Alors, subitement, une flambée de ressouvenance m’éclaira.

— Ah ! oui, Daudet !… Eh bien ! oui, il est tout à fait recalé maintenant !

— Tant mieux ! tant mieux !… Pauvre gars !

Pour la clarté de ce récit, comme dit Georges Ohnet, il nous faut revenir de quelques années en arrière.

Le père Flambeur, un vieux capitaine au long cours de mon pays, le meilleur homme de la terre, extrêmement rigolo (ce qui ne gâte rien), débarqua un jour à Paris, pour voir l’Exposition de 1889.

(Le but de ce voyage m’évite la peine de vous indiquer la date.)

Tout de suite, il arriva au Chat noir où je tenais mes grandes et petites assises et me promut son cicerone.

J’acceptai avec joie, le père Flambeur étant un joyeux et dépensier drille, moi pas très riche, à l’époque (et pas davantage, d’ailleurs, maintenant)[1].

Ce vieux loup de mer avait une manie étrange : connaître des grands hommes.

Je lui en servis autant qu’il voulut.

À vrai dire, ce n’étaient point des grands hommes absolument authentiques, mais les camarades se prêtaient de bonne grâce à cette innocente supercherie, qui n’était point sans leur rapporter des choucroutes garnies et des bocks bien tirés.

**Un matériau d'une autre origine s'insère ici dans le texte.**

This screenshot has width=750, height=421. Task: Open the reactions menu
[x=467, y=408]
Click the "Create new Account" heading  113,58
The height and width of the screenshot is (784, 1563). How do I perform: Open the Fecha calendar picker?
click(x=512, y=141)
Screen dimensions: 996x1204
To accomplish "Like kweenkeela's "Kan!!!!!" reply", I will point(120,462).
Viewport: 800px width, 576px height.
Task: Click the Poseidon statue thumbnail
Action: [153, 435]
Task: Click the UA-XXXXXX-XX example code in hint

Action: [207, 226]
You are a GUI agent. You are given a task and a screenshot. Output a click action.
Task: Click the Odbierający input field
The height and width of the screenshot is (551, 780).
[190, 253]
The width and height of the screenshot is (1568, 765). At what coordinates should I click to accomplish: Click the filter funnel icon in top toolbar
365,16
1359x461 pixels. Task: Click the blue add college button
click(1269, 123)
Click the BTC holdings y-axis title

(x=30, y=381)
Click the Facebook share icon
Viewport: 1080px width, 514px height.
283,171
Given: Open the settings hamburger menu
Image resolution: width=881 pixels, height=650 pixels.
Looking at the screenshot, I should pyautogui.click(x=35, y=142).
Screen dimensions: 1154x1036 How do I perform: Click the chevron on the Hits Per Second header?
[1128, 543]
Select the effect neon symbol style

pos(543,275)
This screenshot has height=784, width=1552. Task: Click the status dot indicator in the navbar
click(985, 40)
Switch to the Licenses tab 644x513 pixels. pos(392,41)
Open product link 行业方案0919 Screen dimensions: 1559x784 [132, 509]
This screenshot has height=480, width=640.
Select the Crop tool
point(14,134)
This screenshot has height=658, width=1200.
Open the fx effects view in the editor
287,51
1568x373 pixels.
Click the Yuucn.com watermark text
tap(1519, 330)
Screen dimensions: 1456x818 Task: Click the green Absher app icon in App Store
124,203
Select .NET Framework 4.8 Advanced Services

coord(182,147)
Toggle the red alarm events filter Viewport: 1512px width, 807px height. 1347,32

— Mon cher Zola, permettez-moi de vous présenter un de mes bons amis, le capitaine Flambeur.

— Enchanté, monsieur.

Ou bien :

— Tiens, Bourget ! Comment ça va ?… M. Paul Bourget… Le capitaine Flambeur.

— Très honoré, monsieur.

Émile Zola, autant que je puis me le rappeler, était représenté par mon ami Georges Moynet, avec lequel il a une vague analogie.

Quant à Bourget, son pâle sosie se trouvait être une manière de peintre hollandais dont j’ai oublié le nom et qui

  1. Depuis que ces lignes furent écrites pour la première fois, un riche mariage a sensiblement amélioré ma situation.